### WHAT TO PRODUCE
Restate word for word the line containing "Where should I" and each line that follows it, through the last line below, and nothing else.

EXCERPTED RECORDS: Begin

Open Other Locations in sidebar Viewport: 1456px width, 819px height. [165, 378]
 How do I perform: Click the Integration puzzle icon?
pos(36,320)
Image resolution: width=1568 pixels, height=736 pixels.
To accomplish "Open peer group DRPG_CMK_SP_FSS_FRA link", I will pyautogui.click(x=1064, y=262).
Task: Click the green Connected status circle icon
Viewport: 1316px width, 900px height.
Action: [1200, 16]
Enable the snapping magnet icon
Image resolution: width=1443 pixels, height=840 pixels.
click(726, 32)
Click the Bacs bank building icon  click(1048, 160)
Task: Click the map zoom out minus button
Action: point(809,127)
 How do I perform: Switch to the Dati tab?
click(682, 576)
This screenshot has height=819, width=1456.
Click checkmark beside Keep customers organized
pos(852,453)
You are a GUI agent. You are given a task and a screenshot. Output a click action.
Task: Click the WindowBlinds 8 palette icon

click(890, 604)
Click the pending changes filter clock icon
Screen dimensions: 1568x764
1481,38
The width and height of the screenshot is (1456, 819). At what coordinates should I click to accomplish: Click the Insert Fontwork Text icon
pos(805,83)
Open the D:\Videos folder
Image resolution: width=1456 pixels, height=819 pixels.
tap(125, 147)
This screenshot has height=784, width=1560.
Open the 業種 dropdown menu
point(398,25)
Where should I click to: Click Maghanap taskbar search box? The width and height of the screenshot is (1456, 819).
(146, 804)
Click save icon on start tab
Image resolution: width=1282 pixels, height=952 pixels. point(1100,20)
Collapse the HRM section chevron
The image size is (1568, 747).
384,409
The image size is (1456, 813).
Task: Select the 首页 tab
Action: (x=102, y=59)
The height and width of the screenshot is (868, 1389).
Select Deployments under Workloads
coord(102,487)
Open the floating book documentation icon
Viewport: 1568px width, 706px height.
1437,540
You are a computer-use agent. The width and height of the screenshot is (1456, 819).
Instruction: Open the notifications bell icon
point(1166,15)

EXCERPTED RECORDS: End

### WORKED SOLUTION
Where should I click to: Click Maghanap taskbar search box? The width and height of the screenshot is (1456, 819).
(146, 804)
Click save icon on start tab
Image resolution: width=1282 pixels, height=952 pixels. point(1100,20)
Collapse the HRM section chevron
The image size is (1568, 747).
384,409
The image size is (1456, 813).
Task: Select the 首页 tab
Action: (x=102, y=59)
The height and width of the screenshot is (868, 1389).
Select Deployments under Workloads
coord(102,487)
Open the floating book documentation icon
Viewport: 1568px width, 706px height.
1437,540
You are a computer-use agent. The width and height of the screenshot is (1456, 819).
Instruction: Open the notifications bell icon
point(1166,15)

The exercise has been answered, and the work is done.